It doesn't help that much. Don't let the numbers fool you. 3200 sounds like a lot more than 800, but it's just two stops. It's not four times better, not even twice. Just bumps shutter speed up a bit, but not as much as you might think.

If you take a look at 3200 or 6400 RAW files with no NR from C/N, you'll find that some of their clean image is aggressive in camera noise reduction, and consequent loss of sharpness. You can do this in PP with Noise Ninja, Neat Image, etc... so to a degree, you're quibbling over whether NR is done in camera or in PP.

I will give Nikon a nod, they always seemed to get more out of a Sony sensor than Sony could.

Remember that those of us who use intermediate or above ZD have a bonus, we get an extra stop or two on the low end of the aperture, because our glass doesn't go all soft when shot wide open. Against FF, it's roughly a two stop difference. The larger formats have advantages, but sharpness wide open isn't one of them.

Nor does high ISO turn a slow lens into a fast one. I ran comparison shots of the EP1 at 3200/F4 with the kit glass in somewhat dim conditions, against the PL25 at 800 and F2 on the same scene. Exposure was pretty much the same. The PL25 shot wasn't just sharper, it was a lot sharper. In bright sunlight, you'd be hard pressed to tell the one from the other. In dim light, the sharpness difference between the slow lens and the fast one is very pronounced. High ISO is not a substitute for fast glass. Not if you care about image quality.

Why worry about a single component like high ISO? Look at the big picture - we have these magnficent fast zooms that don't go soft wide open. Accomplishes the same goal with better IQ.
 
I just read somewhere about monitor, print and noise. Looking at 3200ISO on a monitor will be noiser, than on print. I have to agree, I've printed 13x19 prints at 3200ISO and sold them. We sometimes peep too much into the images and we don't give the camera or the image a chance to succeed.
That is true, but then there is another side of this. We share our images through the Internet, or mail them to our friends, or even show them only on computer screens, not priniting. So the less noise there is in the screen image the better it is. Even if at some stage images are printed it is hardly a disadvantage to have less noise in an image, is it?
Olyflyer! I can't believe you wrote that!

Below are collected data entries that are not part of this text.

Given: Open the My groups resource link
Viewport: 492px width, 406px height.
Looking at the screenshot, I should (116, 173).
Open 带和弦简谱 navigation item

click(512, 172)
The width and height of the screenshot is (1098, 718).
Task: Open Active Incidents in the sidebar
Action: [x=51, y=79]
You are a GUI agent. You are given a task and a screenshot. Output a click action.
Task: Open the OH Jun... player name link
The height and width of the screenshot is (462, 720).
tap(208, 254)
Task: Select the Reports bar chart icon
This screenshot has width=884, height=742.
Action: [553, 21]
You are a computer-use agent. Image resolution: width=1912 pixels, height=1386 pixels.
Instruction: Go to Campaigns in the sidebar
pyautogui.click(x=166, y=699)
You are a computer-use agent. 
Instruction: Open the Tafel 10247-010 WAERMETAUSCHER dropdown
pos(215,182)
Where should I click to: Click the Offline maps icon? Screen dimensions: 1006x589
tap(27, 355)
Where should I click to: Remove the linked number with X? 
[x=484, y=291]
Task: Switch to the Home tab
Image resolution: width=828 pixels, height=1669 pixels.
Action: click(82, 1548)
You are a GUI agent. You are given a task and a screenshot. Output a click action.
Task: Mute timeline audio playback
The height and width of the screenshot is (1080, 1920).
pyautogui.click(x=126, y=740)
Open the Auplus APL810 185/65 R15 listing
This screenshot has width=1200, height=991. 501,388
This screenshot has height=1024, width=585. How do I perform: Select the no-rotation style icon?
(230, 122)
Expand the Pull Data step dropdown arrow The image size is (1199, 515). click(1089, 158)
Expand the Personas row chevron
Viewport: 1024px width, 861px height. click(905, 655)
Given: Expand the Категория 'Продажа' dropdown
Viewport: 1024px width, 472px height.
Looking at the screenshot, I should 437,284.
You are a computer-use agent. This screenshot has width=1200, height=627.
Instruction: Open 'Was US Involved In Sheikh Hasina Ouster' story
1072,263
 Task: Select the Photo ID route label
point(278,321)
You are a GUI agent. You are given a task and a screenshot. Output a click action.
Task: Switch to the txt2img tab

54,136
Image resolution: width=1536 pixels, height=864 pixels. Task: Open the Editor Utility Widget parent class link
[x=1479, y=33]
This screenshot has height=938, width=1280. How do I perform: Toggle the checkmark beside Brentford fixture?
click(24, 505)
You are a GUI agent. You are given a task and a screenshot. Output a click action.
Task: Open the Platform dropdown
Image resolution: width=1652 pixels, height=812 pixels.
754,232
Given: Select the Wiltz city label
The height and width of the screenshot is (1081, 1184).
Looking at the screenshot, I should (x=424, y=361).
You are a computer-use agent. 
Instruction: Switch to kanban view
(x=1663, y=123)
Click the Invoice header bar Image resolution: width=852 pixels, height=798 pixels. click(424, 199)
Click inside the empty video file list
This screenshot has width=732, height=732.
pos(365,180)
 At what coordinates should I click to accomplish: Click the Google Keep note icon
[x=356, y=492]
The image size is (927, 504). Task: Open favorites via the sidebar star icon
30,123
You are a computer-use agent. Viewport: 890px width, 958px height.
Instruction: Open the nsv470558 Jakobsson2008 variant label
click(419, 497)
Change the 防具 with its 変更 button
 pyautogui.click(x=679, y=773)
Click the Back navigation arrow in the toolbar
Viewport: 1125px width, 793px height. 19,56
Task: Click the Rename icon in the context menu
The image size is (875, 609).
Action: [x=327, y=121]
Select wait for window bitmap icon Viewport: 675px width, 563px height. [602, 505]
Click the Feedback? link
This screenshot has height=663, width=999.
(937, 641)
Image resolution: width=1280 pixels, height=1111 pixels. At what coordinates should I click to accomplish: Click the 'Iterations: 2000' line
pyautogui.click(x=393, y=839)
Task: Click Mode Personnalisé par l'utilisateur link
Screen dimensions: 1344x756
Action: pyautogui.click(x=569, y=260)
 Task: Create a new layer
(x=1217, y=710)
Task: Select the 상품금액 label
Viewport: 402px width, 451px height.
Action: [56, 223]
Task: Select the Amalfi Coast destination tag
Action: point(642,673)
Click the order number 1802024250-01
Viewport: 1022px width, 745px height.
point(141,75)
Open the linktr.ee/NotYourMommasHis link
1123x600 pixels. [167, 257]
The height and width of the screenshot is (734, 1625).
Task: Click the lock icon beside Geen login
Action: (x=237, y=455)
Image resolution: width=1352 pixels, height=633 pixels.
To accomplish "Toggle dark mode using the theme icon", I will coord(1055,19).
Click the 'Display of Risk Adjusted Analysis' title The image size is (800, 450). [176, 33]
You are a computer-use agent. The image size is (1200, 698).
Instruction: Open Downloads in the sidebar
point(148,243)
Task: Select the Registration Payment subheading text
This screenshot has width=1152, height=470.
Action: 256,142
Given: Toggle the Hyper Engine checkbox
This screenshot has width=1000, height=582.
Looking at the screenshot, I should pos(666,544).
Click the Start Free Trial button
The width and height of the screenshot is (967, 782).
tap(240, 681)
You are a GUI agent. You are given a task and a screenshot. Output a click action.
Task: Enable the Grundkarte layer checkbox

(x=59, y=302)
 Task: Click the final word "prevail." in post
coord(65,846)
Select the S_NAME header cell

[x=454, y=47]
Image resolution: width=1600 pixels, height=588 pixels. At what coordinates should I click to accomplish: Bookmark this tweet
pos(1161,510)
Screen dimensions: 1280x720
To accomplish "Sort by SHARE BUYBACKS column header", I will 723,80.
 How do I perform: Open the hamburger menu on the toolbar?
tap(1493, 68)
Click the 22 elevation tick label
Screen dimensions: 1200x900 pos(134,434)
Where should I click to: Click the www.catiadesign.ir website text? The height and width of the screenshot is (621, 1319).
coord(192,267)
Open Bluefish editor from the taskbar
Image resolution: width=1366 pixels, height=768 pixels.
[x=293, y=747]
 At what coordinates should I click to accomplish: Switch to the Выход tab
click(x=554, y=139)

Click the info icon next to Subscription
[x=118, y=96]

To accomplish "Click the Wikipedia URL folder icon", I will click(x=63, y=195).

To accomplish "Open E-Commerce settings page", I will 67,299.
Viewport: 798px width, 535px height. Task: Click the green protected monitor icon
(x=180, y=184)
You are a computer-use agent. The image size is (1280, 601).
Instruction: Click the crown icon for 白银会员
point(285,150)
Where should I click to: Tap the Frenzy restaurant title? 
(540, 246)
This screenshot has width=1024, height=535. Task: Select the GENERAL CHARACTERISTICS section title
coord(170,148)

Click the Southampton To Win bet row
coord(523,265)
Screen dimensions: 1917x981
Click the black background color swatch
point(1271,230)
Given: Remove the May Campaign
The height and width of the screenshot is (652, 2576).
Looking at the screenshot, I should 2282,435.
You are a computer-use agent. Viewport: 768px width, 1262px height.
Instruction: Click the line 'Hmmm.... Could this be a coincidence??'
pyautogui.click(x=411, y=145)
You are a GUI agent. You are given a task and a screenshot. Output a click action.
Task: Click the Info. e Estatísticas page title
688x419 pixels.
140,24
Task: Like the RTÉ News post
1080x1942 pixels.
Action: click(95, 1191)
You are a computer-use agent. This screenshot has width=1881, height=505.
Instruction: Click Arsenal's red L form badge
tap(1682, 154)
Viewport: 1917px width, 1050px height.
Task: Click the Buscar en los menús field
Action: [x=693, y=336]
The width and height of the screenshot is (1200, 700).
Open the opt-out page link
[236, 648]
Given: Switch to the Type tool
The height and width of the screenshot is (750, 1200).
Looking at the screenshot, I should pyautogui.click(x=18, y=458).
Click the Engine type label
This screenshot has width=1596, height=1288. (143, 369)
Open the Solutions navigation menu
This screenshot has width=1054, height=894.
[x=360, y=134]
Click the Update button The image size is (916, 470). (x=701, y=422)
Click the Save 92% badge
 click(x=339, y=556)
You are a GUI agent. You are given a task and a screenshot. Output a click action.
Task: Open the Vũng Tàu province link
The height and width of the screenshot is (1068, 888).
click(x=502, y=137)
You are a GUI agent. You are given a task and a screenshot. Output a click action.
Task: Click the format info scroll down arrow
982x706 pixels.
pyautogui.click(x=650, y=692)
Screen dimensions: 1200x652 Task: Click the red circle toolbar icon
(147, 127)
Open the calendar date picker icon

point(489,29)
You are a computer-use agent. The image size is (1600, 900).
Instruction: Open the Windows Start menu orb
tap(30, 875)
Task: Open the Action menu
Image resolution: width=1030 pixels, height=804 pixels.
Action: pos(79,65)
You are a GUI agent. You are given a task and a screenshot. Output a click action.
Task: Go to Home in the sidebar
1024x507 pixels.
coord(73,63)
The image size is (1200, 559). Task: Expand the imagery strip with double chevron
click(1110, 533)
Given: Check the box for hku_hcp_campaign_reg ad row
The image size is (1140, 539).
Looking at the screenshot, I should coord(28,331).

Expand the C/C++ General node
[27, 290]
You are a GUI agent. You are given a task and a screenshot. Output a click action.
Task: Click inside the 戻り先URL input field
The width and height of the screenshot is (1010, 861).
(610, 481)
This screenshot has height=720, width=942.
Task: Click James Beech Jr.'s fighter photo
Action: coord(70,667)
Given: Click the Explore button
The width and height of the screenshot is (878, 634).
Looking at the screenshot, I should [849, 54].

Surely you know that downsizing images so that they can be viewed on monitors is just as effective at removing the noise as printing?

--
Vaughan
http://www.flickriver.com/photos/jvwpc/
 
bbrault wrote:
In-camera noise processing does very little for RAW shooters.
i dont know enough about that to comment
there is always .tiff though
we used to have that option once
the files would be huge, but storage (cards and HDD) is less of an issue now
My understanding for .tiff is that it is very similar to .jpg but either uncompressed or with lossless compression as opposed to the much smaller lossy .jpg.
Still no substitute for RAW.

I used to shoot exclusively .jpg and thanks to many users on this forum, I converted to shooting exclusively RAW.

I used to think that shooting RAW would complicate things with marginal benefits but it turned out to be the completely other way around. Much fewer parameters to concentrate on while shooting and greater development flexibility.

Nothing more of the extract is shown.